■ **Your assignment**
Please rewrite the stretch of the lichen text from "What looks like" through "state of Utah.", replacing "blue wall" with "gray wall".

■ **Document extract**
--------
What looks like a painter splashed green paint on a blue wall is actually a scaly lichen on a rocky outcrop that fluoresces yellowish under UV light. Researchers found the yellow pavement lichen (Acarospora socialis) during a simulated Mars expedition near the Mars Desert Research Station in the desert of the US state of Utah.
The barren area is similar to living conditions on Mars and will therefore be used by Mars Society astronauts to simulate spacewalks during future Mars expeditions. On the one hand, the “Martians” learn in the desert what it takes to survive on our neighboring planet. On the other hand, they practice how to document and recover possible finds of living beings on Mars.
A few years ago, on one of these training missions, the Mars160, the crew members found the above and many other lichens. The pseudo-astronauts collected 102 specimens of these creatures and brought them “back to Earth,” where they examined and identified them in the laboratory. They compared their appearance, their anatomy, their chemical structure and their DNA. In total, the team discovered 35 rare species of lichens that thrive in the barren Utah desert. The researchers found 13 additional specialist species during a similar mission in a simulated Mars world in the Canadian Arctic.
The findings demonstrate once again how robust these fascinating symbiotic communities are, which are made up of fungi and photosynthesizing algae or bacteria. Lichens can survive on a wide variety of surfaces, such as stones, trees and bare soil, and are therefore found almost everywhere on earth. However, it is rather questionable whether lichens actually occur on Mars.
--------
■ **Data to examine**
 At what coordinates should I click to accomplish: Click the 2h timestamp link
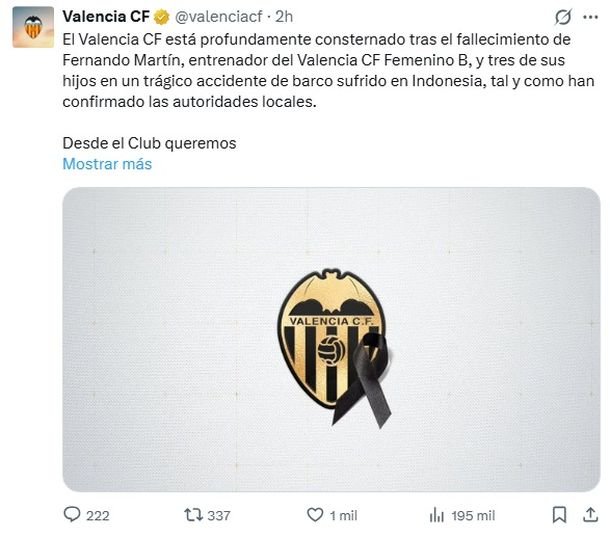[284, 17]
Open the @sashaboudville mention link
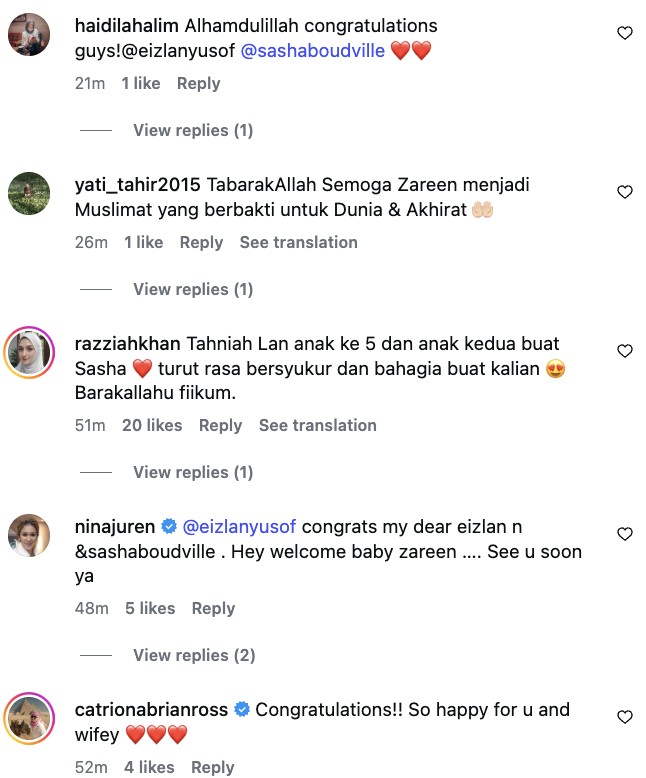This screenshot has width=646, height=778. [x=312, y=50]
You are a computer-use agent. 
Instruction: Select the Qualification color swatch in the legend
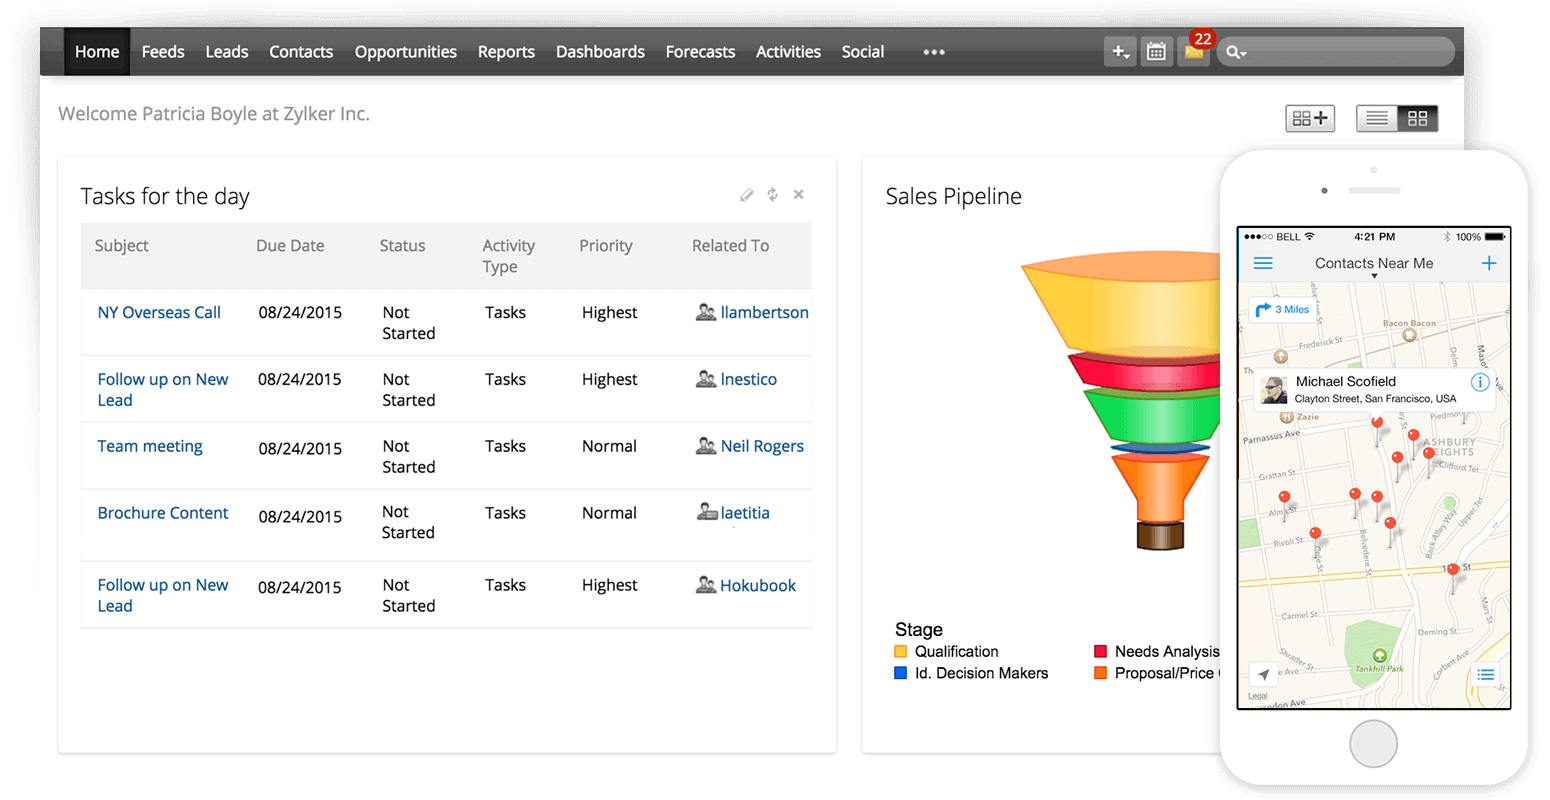click(x=901, y=651)
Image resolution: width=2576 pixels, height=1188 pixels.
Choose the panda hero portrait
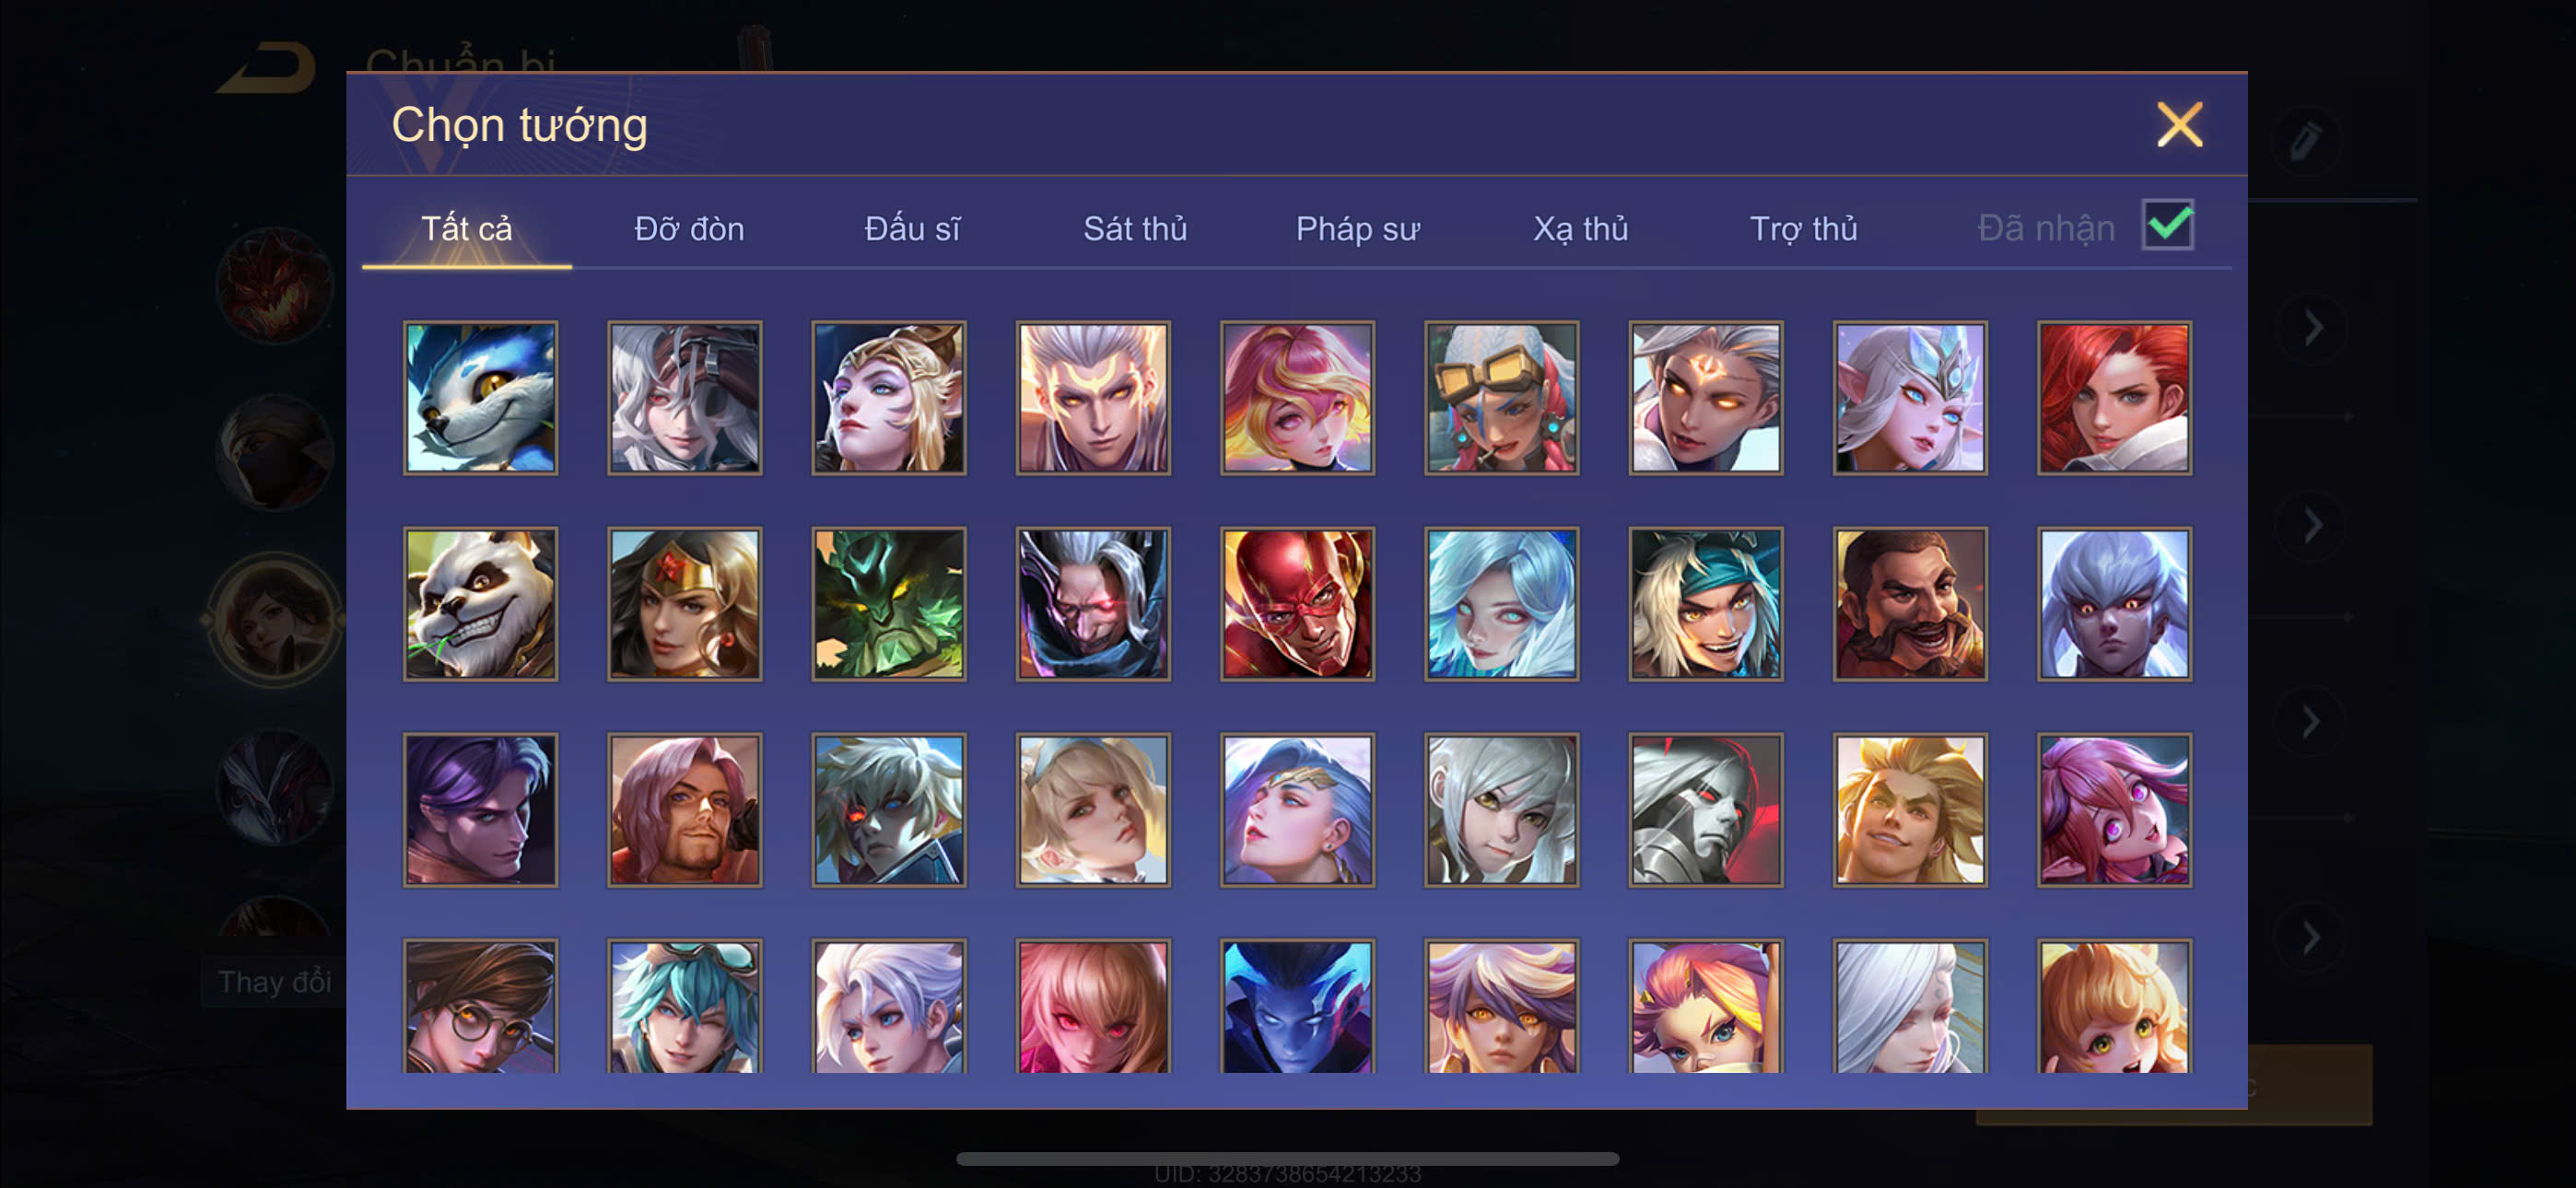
--------
■ **Answer to this problem**
What looks like a painter splashed green paint on a gray wall is actually a scaly lichen on a rocky outcrop that fluoresces yellowish under UV light. Researchers found the yellow pavement lichen (Acarospora socialis) during a simulated Mars expedition near the Mars Desert Research Station in the desert of the US state of Utah.